▶ What is expected
Return the lines from the start of the data through the line with "Given: Click the Systemstatus". Include both of those lines and no others.

▶ Input for this task
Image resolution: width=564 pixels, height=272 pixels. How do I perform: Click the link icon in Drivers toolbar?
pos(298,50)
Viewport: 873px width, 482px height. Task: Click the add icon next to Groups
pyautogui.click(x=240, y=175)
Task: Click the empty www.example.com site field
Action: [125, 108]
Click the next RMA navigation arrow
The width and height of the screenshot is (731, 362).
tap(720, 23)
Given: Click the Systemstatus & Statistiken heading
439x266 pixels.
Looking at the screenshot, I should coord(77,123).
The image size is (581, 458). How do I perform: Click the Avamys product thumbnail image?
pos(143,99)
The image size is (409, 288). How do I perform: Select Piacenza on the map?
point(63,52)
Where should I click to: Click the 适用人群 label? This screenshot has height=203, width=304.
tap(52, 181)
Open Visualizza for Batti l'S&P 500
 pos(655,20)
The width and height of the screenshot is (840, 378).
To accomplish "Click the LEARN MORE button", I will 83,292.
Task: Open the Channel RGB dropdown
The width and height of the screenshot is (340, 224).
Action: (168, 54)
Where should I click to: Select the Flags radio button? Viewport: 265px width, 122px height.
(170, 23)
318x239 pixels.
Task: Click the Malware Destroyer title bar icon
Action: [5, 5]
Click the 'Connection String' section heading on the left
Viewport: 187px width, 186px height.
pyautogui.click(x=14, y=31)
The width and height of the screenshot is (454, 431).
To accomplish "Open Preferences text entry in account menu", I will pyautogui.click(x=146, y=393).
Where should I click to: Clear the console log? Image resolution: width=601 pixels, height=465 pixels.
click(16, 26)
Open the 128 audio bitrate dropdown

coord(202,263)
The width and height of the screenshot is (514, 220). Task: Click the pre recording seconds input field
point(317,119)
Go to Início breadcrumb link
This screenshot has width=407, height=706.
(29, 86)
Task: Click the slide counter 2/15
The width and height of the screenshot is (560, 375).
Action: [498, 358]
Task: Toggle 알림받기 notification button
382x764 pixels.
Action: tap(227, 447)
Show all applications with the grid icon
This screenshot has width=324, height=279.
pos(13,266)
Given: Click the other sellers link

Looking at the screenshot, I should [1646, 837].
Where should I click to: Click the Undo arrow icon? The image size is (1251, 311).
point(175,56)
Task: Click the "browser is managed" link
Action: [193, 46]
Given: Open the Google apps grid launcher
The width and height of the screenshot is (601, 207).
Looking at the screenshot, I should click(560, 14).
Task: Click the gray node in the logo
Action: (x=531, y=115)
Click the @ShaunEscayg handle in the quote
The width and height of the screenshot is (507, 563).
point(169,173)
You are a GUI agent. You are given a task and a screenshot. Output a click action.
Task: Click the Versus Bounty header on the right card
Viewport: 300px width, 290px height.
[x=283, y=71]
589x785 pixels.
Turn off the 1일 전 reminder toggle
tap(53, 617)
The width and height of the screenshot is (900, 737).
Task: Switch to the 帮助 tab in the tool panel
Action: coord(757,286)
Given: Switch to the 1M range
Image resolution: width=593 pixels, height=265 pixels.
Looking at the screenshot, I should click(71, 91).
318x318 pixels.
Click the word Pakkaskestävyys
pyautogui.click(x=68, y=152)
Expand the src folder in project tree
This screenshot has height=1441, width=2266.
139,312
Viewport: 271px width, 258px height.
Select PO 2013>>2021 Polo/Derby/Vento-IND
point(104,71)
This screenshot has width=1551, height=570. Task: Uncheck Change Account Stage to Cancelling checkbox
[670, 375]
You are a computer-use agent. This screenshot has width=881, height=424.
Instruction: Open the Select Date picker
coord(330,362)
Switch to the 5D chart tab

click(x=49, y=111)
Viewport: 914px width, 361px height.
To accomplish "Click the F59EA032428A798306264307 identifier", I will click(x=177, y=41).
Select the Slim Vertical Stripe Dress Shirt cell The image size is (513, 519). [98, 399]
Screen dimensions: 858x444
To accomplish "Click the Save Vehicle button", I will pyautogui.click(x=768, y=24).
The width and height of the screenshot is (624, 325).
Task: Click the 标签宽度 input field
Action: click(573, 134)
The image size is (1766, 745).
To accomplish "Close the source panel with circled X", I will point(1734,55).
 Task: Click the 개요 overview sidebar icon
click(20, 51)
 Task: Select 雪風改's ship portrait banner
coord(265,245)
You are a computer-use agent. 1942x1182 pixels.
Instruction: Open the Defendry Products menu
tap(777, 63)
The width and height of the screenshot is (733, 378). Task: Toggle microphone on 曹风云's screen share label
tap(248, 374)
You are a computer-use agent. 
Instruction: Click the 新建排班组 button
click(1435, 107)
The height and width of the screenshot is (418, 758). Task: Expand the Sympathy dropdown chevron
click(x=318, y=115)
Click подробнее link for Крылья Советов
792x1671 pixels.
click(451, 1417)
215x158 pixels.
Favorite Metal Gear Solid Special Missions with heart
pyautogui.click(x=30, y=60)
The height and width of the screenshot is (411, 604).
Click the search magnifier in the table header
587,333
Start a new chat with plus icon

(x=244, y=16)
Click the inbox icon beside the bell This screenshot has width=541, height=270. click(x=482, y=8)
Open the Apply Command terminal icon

▶ Answer section
Image resolution: width=564 pixels, height=272 pixels. How do I perform: Click the link icon in Drivers toolbar?
pos(298,50)
Viewport: 873px width, 482px height. Task: Click the add icon next to Groups
pyautogui.click(x=240, y=175)
Task: Click the empty www.example.com site field
Action: [125, 108]
Click the next RMA navigation arrow
The width and height of the screenshot is (731, 362).
tap(720, 23)
Given: Click the Systemstatus & Statistiken heading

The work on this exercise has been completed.